PASSAGE PROVIDED.

·····

Doggart was born in Bishop Auckland, County Durham. He was educated at Darlington Grammar School and Bishop's Stortford College, an independent school in the historic market town of Bishop's Stortford in Hertfordshire, followed by King's College, Cambridge. He saw active service in the Army during the First World War, before going to university.

He played cricket as a right-handed batsman and a right-arm medium fast bowler for Cambridge University (1919–1922) (where he was awarded a "Blue" in 1921 and 1922), Durham in 1924 and Middlesex in 1925.

He was a useful footballer as an inside-forward. He appeared in the Cambridge football XI in 1920 and 1921, gained a full international cap for England, captaining the team versus Belgium on 1 November 1923, and took part in four Amateur Internationals. He was a leading forward for the Corinthians, scoring the goal by which they defeated Blackburn Rovers in Round 1 of the FA Cup in January 1924. He also represented Bishop Auckland F.C. and the Casuals F.C. He played for the "Amateurs" in the 1929 FA Charity Shield. He played twice for Darlington in the 1921–22 Football League.

He was a committee member of Sussex County Cricket Club and of the full M.C.C. Committee. He was also a successful football administrator and served as the Chairman of the F.A. from 1961 to 1963. He died suddenly while chairing the annual meeting of the Football Association at Lancaster Gate, Bayswater. He was 66.

His brother Jimmy Doggart became a distinguished ophthalmologist and his eldest son Hubert Doggart became a successful cricketer, administrator and schoolmaster.

·····

ASSIGNMENT.
Reproduce the part of the biographical passage from "He was a useful" to "Bayswater. He was 66.". The listing that comes next has no connection to the biographical passage.

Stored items
·····

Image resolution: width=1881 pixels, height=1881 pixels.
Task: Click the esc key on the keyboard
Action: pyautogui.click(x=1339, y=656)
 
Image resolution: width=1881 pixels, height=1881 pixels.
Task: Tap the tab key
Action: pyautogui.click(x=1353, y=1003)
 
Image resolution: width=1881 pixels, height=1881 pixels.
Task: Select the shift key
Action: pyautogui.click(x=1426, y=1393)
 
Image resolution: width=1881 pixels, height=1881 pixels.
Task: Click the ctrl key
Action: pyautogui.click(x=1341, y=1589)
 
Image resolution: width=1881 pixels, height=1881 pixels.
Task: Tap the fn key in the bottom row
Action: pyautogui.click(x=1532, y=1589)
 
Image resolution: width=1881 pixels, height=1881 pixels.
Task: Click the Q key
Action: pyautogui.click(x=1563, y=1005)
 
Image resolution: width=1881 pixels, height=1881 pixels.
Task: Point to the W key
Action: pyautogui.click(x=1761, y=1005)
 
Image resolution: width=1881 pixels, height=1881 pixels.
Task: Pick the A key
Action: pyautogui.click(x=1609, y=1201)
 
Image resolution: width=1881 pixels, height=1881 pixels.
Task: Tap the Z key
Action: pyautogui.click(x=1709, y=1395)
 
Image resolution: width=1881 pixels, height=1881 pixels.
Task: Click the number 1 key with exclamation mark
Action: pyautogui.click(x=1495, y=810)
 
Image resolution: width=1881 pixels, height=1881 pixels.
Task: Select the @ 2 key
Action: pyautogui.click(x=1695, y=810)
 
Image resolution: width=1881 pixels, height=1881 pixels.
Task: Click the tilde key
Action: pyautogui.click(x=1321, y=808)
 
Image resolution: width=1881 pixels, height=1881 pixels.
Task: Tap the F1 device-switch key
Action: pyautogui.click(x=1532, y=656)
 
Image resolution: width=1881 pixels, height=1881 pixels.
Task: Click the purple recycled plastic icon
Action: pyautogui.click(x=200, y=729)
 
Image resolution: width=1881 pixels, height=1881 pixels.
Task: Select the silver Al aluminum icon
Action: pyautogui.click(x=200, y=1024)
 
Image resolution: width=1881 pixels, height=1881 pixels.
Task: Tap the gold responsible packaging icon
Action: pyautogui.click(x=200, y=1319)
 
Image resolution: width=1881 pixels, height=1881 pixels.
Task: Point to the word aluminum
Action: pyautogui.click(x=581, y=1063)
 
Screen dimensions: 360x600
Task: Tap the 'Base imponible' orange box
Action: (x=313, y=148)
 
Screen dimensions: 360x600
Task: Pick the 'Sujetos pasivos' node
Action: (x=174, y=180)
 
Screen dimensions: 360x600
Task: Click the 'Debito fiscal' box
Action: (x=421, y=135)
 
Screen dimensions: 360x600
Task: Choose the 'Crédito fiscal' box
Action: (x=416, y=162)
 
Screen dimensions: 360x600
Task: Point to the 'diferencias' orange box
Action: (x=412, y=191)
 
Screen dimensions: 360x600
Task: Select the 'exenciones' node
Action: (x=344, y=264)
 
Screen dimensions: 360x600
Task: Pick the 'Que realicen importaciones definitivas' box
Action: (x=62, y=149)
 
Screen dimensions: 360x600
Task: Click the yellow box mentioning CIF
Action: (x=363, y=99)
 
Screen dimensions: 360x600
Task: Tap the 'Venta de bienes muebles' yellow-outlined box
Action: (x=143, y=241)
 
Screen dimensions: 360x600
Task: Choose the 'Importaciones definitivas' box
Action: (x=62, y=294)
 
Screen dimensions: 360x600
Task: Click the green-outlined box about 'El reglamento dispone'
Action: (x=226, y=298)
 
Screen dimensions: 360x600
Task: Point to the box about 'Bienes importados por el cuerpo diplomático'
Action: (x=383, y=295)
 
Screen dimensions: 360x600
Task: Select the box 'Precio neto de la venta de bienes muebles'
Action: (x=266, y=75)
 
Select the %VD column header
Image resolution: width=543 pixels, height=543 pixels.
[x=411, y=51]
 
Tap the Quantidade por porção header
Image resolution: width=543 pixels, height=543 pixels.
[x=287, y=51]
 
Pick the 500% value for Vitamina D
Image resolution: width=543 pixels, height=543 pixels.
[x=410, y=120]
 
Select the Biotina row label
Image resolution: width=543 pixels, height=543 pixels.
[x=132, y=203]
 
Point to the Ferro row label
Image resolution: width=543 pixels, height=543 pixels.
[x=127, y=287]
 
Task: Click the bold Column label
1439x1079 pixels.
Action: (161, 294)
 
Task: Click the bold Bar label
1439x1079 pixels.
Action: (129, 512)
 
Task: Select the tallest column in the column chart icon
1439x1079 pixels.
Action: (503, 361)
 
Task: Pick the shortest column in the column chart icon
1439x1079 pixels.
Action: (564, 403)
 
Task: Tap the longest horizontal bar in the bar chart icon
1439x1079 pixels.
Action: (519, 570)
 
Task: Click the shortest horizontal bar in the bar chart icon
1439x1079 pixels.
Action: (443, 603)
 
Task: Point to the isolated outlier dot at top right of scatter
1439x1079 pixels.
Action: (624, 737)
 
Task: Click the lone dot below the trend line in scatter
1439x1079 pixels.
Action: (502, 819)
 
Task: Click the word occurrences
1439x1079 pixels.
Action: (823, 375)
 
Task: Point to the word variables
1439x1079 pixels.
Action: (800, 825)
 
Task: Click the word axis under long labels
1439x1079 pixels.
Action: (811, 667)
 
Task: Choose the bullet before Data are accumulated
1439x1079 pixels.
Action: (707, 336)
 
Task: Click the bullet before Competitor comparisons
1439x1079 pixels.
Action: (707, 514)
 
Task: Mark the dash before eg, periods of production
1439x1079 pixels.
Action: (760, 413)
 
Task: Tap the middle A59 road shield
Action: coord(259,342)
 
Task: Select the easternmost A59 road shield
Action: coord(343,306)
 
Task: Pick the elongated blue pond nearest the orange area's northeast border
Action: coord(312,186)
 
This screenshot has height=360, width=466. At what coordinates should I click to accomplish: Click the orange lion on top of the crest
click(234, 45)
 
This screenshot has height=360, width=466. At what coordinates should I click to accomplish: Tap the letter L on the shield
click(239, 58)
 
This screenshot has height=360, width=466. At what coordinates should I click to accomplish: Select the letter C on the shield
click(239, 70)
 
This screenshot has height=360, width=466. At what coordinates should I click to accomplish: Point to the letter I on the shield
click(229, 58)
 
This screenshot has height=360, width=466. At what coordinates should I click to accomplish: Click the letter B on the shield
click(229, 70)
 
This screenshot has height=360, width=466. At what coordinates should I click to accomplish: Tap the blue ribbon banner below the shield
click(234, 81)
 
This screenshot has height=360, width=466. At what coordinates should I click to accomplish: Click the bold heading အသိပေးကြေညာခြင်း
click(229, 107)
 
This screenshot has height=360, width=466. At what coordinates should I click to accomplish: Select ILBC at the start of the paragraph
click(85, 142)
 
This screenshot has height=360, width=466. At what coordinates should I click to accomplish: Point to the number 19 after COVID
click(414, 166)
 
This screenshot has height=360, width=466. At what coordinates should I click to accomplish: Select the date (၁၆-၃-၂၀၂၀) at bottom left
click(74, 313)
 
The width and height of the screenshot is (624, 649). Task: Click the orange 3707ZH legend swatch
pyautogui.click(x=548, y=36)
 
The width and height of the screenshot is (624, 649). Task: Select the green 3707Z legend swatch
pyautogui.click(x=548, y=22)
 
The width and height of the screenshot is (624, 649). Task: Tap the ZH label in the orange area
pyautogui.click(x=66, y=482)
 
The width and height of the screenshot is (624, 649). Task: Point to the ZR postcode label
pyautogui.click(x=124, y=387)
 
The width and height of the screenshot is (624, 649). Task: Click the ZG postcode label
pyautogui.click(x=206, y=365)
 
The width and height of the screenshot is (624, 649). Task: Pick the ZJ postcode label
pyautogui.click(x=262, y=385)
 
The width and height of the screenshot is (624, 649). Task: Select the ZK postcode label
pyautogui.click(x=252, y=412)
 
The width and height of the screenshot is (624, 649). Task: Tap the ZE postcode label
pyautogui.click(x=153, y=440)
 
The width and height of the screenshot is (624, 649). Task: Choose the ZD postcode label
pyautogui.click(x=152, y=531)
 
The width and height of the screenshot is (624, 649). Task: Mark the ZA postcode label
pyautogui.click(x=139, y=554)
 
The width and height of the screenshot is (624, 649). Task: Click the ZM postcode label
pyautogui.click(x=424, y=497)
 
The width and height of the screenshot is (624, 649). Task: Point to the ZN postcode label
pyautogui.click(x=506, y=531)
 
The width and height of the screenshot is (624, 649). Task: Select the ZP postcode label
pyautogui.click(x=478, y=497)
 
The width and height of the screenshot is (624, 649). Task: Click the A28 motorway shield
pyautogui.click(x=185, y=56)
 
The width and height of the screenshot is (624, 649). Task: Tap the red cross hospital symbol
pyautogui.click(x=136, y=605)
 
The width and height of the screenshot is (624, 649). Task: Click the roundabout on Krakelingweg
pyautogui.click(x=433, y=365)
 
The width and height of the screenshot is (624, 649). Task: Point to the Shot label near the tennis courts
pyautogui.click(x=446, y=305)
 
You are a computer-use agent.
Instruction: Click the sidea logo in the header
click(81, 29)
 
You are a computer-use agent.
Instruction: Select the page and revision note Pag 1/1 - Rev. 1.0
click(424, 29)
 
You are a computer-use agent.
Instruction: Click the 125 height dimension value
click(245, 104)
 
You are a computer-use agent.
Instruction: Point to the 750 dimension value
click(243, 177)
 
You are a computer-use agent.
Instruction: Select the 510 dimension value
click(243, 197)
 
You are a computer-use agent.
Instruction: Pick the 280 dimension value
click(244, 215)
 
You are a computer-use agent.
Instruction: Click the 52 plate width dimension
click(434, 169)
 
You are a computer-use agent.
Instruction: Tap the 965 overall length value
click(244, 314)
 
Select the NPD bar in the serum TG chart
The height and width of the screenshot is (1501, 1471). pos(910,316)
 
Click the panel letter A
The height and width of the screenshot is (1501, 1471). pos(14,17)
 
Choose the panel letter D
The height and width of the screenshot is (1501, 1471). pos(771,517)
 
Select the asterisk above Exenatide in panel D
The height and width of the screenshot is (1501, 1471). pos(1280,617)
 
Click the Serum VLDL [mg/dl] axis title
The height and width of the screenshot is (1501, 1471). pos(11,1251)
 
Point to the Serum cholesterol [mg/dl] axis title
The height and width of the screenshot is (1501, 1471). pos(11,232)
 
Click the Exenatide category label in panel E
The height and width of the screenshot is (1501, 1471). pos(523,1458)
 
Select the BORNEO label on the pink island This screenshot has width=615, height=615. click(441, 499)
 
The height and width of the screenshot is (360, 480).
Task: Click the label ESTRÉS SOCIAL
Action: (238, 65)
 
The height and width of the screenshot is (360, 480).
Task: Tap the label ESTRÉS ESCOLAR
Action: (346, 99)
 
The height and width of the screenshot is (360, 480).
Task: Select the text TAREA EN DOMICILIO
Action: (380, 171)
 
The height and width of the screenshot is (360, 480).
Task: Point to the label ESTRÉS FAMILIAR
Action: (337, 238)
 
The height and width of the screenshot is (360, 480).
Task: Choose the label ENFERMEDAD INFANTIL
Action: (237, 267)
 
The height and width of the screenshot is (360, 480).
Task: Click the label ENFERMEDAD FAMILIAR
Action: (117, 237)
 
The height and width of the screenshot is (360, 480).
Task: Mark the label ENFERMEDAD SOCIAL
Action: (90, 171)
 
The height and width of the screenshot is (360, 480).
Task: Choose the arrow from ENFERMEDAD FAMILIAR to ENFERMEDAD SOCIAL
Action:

·····

EXERCISE ANSWER.
He was a useful footballer as an inside-forward. He appeared in the Cambridge football XI in 1920 and 1921, gained a full international cap for England, captaining the team versus Belgium on 1 November 1923, and took part in four Amateur Internationals. He was a leading forward for the Corinthians, scoring the goal by which they defeated Blackburn Rovers in Round 1 of the FA Cup in January 1924. He also represented Bishop Auckland F.C. and the Casuals F.C. He played for the "Amateurs" in the 1929 FA Charity Shield. He played twice for Darlington in the 1921–22 Football League.

He was a committee member of Sussex County Cricket Club and of the full M.C.C. Committee. He was also a successful football administrator and served as the Chairman of the F.A. from 1961 to 1963. He died suddenly while chairing the annual meeting of the Football Association at Lancaster Gate, Bayswater. He was 66.